N_observations <- summarise(pong_data_filter,
                            N_observations = n())

To break down the code:

We create a new object N_observations by applying the summarise() function to pong_data_filter.
We create a new variable name called N_observations, add an equals for what that new variable represents, and add our desired function n(). You do not need to add any further arguments, it calculates the number of observations in the object you give it.

This creates a new object as a data frame with 1 observation and 1 column to produce a single number:

N_observations
4592

Reassuringly, this is exactly the same as we received for count(). If you only want the number of observations, then count() will be more efficient. However, if you want to produce the number of observations in addition to other summary statistics, then summarise() is going to be more useful.

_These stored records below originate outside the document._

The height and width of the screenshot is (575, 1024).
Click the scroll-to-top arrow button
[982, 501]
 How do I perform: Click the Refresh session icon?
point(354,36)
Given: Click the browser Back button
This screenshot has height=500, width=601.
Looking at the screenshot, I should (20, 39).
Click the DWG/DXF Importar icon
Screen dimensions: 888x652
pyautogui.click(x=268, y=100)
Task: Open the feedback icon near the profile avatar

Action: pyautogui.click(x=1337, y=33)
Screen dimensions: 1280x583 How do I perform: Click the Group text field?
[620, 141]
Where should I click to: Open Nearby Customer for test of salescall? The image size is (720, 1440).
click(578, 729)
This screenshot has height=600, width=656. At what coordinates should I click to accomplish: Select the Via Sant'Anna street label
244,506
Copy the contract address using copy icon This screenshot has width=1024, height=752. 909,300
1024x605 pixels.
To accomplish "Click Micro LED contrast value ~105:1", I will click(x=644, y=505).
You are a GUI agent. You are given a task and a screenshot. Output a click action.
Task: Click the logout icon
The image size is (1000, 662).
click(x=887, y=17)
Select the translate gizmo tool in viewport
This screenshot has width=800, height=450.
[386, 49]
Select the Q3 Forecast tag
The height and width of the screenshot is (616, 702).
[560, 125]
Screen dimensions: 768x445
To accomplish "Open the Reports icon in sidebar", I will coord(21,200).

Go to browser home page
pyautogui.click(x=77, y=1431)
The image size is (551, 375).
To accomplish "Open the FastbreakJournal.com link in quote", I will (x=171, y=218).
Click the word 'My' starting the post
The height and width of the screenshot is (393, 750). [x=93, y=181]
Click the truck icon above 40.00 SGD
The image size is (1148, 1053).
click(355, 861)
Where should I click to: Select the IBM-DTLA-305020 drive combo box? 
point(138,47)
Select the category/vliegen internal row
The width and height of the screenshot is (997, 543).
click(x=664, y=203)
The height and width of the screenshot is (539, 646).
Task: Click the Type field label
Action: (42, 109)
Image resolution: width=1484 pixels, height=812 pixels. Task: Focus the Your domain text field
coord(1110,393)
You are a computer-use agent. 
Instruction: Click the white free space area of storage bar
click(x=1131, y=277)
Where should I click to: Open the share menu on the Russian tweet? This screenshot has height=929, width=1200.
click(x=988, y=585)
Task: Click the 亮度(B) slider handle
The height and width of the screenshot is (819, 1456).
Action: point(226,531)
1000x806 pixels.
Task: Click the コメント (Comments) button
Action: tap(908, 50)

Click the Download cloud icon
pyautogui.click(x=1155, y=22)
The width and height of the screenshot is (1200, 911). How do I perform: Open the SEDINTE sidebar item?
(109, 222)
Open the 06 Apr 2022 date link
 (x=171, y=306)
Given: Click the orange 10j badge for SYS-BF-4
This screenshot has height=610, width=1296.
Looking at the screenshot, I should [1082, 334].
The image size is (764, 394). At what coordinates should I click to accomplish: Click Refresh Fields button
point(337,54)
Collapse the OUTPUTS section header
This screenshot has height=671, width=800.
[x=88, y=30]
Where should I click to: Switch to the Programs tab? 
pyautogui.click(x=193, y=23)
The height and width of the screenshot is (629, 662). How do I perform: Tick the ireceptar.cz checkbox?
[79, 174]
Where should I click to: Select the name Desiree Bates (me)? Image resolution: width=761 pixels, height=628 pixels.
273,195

To demonstrate the flexibility of summarise(), we can add another summary statistic for the mean hit rate. When binary outcomes like a hit or a miss are coded as 0 and 1, taking the mean provides the proportion of hits (or whatever is coded as 1).

summarise(pong_data_filter,
          N_observations = n(),
          hit_proportion = mean(HitOrMiss, 
                                na.rm = TRUE))

N_observations	hit_proportion
4592	0.6879355

In this example, we have not saved the summarise() output to a new object, just printed it’s result. We can see we get the number of observations as before, but we also get the mean value for the hit rate. The proportion of hits across all observations was 0.688 or 68.8%.

Why is my mean NA?

When you use the mean() function, you might find the result is NA. This is likely due to the presence of an NA or missing value in your variable. NAs are contagious as if you try and calculate the mean of a set of numbers containing one or more NA values, the overall mean will also be an NA.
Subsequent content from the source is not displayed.